La grandeza de José radicas en que su casa fue la de Jesús. Hablar de José es hablar de la encarnación en cuanto hecho cultural y religioso. En el hogar de José y de María Jesús se hizo verdaderamente humano e israelita. José, además de ser mediación para la legitimidad mesiánico-davídica de Jesús, tuvo el honor de ponerle el nombre, de educarle, de enseñarle oraciones y transmitirle el tesoro de fe de Israel; seguramente le acompañó a la sinagoga y presidió cenas pascuales en las que Jesús participaba. Puso, sin captar quizá el alcance de su hacer, los cimientos de algo grandioso.
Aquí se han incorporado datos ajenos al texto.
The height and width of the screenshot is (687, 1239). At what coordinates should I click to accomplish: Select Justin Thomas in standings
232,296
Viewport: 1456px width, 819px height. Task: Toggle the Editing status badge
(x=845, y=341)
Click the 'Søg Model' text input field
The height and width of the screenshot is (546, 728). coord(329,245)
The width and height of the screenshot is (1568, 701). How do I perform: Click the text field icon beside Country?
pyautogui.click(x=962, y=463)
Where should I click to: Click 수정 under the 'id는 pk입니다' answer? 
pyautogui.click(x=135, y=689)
Ni José ni María estaban capacitados para poner en el mundo al Mesías e Hijo de Dios; pero fueron dóciles instrumentos de Dios mismo para ello (los filósofos clásicos hablarían de su “potentia oboedientialis”). En relación con lo que de su casa tenía que salir, eran tan estériles como Abrahán y Sara (Jesús supera toda capacidad generativa humana), pero, como los viejos patriarcas, cumplieron la encomienda y llegaron a ser padres de un gran pueblo, del Pueblo de Dios que tiene en Jesús un nuevo comienzo.
San Pablo admira el poder creador de Dios, a quien designa con una expresión original: “el que llama a la existencia lo que no existe”. Gracias a esa fecundidad divina, José y María fueron también muy fecundos, y lo fueron como Abrahán: mediante su fe-obediencia. El José de los evangelios de la infancia es siempre el receptivo-obediente; Dios dirige toda la escena, y José es un actor destacado de la misma. Según la narración que hoy leemos, a José, de entrada, le estremeció la presencia de lo divino, de la obra del espíritu de Dios, en su propia casa; Dios mismo tuvo que decirle: “no temas”; y así pudo seguir adelante. Fe, obediencia, generosidad… convirtieron al que quizá era un humilde agricultor de Galilea en el segundo padre del Hijo de Dios.
A veces podemos caer en la tentación de pensar que nuestra vida es estéril, que sin nosotros todo correría exactamente igual. José nos invita a pensar de otra forma, a ponernos en manos del Dios que de la nada saca maravillas.